Strace, Ltrace, Retrace Terminal Challenge

Elf Introduction

Help Tinsel Upatree in the Kitchen

Hiya hiya, I'm Tinsel Upatree!
Say, do you know what's going on next door?
I'm a bit worried about the whole FrostFest event.
It feels a bit... ill-conceived, somehow. Nasty even.
Well, regardless – and more to the point, what do you know about tracing processes in Linux?
We rebuilt this here Cranberry Pi that runs the cotton candy machine, but we seem to be missing a file.
Do you think you can use strace or ltrace to help us rebuild the missing config?
We'd like to help some of our favorite children enjoy the sweet spun goodness again!
And, if you help me with this, I’ll give you some hints about using Wireshark filters to look for unusual options that might help you achieve Objectives here at the North Pole.

Hints and Other Resources

Other Resources

How to use strace and ltrace commands in Linux
https://www.thegeekdiary.com/how-to-use-strace-and-ltrace-commands-in-linux/

Open the Terminal

Open the Strace, Ltrace, Retrace terminal in the Kitchen

Screenshot

Solution

We start by looking at the files available, and find that there is a single executable file named 'make_the_candy'. Running this file gives us an message that it cannot open the configuration file.

Screenshot

Both the strace and ltrace commands can be used to debug the execution of a program. Both commands have their own particular uses, but for this objective we can use ltrace exclusively.

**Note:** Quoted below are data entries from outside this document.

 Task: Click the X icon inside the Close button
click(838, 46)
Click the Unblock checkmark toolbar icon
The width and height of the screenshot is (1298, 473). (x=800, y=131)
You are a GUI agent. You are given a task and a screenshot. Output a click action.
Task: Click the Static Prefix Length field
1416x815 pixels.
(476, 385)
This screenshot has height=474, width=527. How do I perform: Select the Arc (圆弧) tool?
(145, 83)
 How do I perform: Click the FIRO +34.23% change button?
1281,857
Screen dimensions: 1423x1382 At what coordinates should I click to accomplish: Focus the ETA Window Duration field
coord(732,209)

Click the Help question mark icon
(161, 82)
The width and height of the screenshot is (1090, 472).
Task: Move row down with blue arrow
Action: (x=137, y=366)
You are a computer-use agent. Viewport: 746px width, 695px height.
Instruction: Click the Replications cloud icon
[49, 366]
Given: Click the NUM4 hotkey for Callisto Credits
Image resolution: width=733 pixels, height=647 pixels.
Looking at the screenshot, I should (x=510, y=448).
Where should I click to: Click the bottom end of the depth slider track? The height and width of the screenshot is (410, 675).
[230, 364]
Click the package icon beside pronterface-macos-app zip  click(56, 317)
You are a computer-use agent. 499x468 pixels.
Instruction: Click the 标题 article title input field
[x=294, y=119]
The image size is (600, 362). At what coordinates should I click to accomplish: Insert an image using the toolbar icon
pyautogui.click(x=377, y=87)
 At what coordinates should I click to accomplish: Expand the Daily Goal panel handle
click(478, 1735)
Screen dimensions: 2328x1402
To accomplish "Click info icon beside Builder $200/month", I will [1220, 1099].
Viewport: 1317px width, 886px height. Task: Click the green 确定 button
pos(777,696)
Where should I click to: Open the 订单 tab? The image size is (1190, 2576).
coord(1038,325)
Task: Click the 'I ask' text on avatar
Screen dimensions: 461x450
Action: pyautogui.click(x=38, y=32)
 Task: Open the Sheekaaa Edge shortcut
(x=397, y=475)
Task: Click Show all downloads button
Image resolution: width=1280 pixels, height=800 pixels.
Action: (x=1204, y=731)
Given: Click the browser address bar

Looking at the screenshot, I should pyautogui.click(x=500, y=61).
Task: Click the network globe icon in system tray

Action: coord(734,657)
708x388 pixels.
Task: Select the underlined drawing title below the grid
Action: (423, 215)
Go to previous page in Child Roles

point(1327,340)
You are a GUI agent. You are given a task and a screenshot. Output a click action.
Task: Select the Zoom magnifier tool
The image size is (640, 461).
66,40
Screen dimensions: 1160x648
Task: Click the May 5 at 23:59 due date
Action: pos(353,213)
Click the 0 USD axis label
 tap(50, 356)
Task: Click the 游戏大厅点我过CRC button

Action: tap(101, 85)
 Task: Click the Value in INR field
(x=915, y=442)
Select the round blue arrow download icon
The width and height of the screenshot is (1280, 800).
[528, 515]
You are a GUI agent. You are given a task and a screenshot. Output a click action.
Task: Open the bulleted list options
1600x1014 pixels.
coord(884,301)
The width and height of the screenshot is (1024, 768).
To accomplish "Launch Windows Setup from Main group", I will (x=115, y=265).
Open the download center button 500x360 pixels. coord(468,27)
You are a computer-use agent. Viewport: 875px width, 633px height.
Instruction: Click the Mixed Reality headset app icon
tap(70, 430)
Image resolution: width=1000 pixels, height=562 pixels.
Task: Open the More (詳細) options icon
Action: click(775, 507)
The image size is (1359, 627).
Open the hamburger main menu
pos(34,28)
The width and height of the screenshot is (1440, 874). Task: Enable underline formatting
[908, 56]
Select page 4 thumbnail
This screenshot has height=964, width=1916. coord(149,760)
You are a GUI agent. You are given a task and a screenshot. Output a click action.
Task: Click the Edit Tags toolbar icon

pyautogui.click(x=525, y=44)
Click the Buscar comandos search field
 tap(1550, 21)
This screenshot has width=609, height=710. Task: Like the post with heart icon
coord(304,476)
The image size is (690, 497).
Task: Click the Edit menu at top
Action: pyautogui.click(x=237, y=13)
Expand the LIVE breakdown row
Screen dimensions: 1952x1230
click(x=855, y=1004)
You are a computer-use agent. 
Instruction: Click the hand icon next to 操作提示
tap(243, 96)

First, run the program while tracing it's execution

ltrace -f ./make_the_candy

Screenshot

The output tells us that the program is trying to open the file registration.json. So, let's create a file with that name containing some random content and run the command again. 

echo Nutmeg > registration.json
ltrace -f ./make_the_candy

Screenshot

Now we see that the program has opened and read 'registration.json', and is next using the strstr function to match the contents against the string 'Registration'. So, we will make that the content of the file and try again. 

echo Registration > registration.json
ltrace -f ./make_the_candy

Screenshot

Now we see that it is using the strchr function to find the ':' character following 'Registration'. Repeating this process we determine that the string the program is looking for in the registration file is 'Registration:True'.

Screenshot

Completion

Talk to Tinsel after getting the candy machine working to receieve hints for Objective 11) Customer Complaint Analysis

I'm sure I can put those skills I just learned from you to good use.
Are you familiar with RFC3514?
Wireshark uses a different name for the Evil Bit: ip.flags.rb.
HTTP responses are often gzip compressed. Fortunately, Wireshark decompresses them for us automatically.
You can search for strings in Wireshark fields using display filters with the contains keyword.